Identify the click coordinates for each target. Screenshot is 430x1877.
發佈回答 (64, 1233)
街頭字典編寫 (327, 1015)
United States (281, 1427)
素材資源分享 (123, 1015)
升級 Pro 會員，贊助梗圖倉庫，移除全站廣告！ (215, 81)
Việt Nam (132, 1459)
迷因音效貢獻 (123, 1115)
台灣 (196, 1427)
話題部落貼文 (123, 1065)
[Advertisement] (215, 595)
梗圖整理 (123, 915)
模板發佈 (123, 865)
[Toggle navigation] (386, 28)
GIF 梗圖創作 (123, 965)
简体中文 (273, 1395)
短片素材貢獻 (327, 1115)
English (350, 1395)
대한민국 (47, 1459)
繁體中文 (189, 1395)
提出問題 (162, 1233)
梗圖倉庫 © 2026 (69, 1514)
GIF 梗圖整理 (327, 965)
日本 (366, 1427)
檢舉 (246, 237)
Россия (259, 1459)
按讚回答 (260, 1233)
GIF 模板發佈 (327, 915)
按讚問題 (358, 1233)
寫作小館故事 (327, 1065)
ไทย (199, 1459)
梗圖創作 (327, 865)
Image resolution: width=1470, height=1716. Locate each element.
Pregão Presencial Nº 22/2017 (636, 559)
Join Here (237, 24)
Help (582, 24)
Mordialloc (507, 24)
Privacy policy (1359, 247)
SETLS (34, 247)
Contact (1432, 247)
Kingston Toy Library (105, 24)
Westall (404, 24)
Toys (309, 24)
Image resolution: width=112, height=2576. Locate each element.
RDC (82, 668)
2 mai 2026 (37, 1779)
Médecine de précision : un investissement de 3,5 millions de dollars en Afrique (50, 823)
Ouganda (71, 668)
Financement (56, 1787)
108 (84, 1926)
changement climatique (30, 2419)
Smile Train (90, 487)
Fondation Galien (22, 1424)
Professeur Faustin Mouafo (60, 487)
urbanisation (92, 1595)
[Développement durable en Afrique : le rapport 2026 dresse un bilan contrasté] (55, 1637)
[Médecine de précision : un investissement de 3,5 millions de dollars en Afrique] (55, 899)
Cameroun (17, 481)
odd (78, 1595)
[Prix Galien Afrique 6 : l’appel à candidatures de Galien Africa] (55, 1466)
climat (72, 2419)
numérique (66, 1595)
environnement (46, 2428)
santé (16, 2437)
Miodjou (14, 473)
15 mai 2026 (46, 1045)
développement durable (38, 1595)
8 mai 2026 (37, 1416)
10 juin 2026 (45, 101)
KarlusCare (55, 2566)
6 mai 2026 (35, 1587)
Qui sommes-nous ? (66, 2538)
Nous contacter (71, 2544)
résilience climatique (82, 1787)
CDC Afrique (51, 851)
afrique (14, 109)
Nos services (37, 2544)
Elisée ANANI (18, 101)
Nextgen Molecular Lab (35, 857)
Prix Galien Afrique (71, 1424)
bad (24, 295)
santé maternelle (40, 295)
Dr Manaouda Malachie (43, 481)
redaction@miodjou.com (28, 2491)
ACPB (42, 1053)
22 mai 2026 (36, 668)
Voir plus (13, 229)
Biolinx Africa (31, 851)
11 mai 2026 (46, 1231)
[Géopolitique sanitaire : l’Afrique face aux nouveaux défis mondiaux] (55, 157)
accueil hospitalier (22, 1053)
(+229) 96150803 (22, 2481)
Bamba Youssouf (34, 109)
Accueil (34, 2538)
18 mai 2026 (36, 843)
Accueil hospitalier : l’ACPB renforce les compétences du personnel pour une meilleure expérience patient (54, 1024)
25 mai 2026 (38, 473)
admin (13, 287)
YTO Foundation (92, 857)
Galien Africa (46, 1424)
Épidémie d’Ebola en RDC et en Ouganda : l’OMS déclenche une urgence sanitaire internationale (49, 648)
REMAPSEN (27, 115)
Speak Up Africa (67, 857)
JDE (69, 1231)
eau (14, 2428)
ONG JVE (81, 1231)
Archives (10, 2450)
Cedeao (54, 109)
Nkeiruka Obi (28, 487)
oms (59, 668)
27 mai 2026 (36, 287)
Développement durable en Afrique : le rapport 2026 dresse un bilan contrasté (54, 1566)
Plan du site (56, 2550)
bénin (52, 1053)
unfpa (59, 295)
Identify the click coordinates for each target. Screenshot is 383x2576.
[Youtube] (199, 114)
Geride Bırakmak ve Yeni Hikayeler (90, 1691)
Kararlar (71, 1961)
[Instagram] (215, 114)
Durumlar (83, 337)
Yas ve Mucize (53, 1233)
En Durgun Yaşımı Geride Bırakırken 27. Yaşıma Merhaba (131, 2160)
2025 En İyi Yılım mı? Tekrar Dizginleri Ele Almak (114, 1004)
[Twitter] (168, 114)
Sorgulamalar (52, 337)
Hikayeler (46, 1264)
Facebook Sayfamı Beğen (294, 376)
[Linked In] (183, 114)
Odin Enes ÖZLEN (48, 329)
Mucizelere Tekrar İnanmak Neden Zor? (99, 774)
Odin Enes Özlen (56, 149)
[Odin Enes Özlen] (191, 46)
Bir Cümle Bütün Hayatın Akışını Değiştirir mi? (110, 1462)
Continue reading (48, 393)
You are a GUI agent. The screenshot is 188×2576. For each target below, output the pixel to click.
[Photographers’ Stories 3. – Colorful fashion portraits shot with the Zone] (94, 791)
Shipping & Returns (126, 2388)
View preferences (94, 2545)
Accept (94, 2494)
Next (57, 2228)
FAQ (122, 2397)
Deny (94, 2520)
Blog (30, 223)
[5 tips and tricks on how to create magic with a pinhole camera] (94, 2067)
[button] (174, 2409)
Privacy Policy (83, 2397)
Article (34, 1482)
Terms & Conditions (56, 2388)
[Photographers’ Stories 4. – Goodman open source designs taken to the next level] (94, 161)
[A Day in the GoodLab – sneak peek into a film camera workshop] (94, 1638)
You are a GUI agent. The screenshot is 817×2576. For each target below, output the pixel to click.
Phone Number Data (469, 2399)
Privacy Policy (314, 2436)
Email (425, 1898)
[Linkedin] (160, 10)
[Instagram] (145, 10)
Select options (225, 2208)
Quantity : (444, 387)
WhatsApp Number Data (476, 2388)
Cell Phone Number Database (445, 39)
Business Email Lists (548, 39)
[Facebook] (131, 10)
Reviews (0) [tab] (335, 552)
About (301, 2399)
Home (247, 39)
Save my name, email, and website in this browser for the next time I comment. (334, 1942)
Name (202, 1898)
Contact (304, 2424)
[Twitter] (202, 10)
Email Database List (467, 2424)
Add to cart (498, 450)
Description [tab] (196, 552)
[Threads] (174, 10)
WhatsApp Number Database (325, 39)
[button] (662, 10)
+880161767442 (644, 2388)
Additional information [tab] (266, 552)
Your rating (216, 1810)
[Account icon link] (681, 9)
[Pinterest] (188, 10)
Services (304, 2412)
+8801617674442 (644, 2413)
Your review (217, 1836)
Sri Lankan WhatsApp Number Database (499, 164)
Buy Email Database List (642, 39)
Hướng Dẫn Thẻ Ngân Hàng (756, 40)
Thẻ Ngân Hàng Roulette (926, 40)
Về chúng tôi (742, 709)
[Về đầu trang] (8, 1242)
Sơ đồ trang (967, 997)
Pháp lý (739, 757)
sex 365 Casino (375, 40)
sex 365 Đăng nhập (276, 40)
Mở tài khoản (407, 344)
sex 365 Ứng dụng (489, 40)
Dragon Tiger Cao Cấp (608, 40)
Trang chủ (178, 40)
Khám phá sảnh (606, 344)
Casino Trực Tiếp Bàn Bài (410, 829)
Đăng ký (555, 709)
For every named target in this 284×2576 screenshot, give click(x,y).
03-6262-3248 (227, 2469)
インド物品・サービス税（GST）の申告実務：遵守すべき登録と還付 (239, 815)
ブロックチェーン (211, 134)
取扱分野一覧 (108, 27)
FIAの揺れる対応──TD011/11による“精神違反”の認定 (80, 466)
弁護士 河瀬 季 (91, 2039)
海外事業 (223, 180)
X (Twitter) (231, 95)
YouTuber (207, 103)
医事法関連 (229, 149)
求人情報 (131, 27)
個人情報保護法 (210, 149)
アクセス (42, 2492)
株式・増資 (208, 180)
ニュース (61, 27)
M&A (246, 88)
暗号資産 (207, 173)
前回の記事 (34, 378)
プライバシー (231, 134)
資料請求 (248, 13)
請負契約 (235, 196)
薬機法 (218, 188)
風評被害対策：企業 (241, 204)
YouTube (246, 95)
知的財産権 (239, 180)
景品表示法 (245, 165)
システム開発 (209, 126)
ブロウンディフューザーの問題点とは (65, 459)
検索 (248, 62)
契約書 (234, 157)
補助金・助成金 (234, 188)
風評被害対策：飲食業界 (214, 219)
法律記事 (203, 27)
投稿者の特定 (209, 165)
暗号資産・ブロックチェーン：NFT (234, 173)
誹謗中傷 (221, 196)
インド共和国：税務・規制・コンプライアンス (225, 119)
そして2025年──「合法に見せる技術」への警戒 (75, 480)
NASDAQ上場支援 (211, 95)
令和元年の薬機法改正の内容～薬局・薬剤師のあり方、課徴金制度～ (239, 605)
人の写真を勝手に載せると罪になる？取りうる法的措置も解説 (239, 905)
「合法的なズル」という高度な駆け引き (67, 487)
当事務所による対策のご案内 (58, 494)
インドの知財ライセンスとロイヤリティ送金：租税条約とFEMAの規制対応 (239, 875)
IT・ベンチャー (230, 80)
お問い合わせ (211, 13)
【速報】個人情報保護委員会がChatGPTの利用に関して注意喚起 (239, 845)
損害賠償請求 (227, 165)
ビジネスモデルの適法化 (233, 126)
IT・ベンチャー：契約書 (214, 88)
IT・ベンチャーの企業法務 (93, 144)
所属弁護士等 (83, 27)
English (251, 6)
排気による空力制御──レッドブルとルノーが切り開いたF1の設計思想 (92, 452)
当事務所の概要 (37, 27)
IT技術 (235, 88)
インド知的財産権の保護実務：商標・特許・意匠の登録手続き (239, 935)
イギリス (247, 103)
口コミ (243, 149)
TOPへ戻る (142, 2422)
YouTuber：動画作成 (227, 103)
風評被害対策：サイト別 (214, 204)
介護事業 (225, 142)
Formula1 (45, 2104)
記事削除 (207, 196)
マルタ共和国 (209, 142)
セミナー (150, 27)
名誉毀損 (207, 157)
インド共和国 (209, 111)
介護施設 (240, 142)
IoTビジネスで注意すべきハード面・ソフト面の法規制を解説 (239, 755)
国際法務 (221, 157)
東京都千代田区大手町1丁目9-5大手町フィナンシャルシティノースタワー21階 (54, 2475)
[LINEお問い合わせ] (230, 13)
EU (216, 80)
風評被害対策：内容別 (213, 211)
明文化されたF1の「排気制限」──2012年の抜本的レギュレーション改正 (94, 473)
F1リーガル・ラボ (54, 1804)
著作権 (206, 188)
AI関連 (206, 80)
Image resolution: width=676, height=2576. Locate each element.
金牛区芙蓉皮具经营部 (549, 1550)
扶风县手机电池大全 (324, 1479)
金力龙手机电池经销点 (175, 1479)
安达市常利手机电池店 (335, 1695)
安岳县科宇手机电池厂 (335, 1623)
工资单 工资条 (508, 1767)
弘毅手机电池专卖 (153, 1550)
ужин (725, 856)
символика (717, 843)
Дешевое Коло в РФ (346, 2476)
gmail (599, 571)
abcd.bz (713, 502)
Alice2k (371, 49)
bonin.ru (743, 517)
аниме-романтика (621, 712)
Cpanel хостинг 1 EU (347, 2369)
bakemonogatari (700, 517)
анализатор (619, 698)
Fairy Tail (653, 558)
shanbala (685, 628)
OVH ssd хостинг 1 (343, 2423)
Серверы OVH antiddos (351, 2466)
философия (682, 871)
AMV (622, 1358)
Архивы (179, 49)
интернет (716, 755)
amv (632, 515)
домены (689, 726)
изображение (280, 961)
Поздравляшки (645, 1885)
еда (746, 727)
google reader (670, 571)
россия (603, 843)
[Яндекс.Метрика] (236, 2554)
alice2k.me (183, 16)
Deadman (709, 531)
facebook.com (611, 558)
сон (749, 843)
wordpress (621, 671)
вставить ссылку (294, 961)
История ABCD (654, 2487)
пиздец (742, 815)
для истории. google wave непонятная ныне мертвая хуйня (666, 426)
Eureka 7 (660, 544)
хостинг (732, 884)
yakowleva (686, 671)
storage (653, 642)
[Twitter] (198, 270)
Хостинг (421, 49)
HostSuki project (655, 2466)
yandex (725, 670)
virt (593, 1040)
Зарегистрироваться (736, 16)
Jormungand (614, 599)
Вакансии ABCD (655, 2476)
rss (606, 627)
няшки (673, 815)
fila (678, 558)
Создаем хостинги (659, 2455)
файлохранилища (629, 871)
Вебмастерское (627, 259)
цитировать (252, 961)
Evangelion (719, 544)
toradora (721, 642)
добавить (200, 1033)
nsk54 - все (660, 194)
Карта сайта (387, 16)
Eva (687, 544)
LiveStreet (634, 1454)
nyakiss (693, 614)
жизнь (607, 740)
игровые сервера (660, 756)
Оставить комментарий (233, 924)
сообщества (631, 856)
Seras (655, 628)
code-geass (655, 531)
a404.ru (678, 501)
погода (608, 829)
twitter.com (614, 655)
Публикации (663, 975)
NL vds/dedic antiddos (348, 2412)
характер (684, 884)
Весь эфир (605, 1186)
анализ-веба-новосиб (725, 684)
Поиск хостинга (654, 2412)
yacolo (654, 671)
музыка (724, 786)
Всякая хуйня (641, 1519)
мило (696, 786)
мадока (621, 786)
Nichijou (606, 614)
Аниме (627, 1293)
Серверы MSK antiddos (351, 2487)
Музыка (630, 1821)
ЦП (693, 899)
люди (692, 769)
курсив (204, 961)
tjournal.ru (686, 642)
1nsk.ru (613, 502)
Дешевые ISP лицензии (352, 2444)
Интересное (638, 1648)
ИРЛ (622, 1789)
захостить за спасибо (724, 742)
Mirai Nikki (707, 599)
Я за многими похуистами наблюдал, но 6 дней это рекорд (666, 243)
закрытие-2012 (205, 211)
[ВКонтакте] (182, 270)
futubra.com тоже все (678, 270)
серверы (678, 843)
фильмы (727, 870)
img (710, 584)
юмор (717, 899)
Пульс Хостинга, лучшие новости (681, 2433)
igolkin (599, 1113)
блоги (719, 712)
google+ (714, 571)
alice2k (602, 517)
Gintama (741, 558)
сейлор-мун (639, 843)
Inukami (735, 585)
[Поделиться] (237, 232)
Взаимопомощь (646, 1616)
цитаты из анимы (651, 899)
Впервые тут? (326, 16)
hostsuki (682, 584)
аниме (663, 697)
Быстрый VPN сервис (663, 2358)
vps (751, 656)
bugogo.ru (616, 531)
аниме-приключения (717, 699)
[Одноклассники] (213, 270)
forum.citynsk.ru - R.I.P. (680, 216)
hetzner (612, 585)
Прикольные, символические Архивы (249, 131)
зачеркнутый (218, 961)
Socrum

◆ ◆ ◆ ◆

→ **WORK TASK**
Wherever a line above contains the string "climatique", copy that line.

→ **ANSWER SECTION**
changement climatique (30, 2419)
résilience climatique (82, 1787)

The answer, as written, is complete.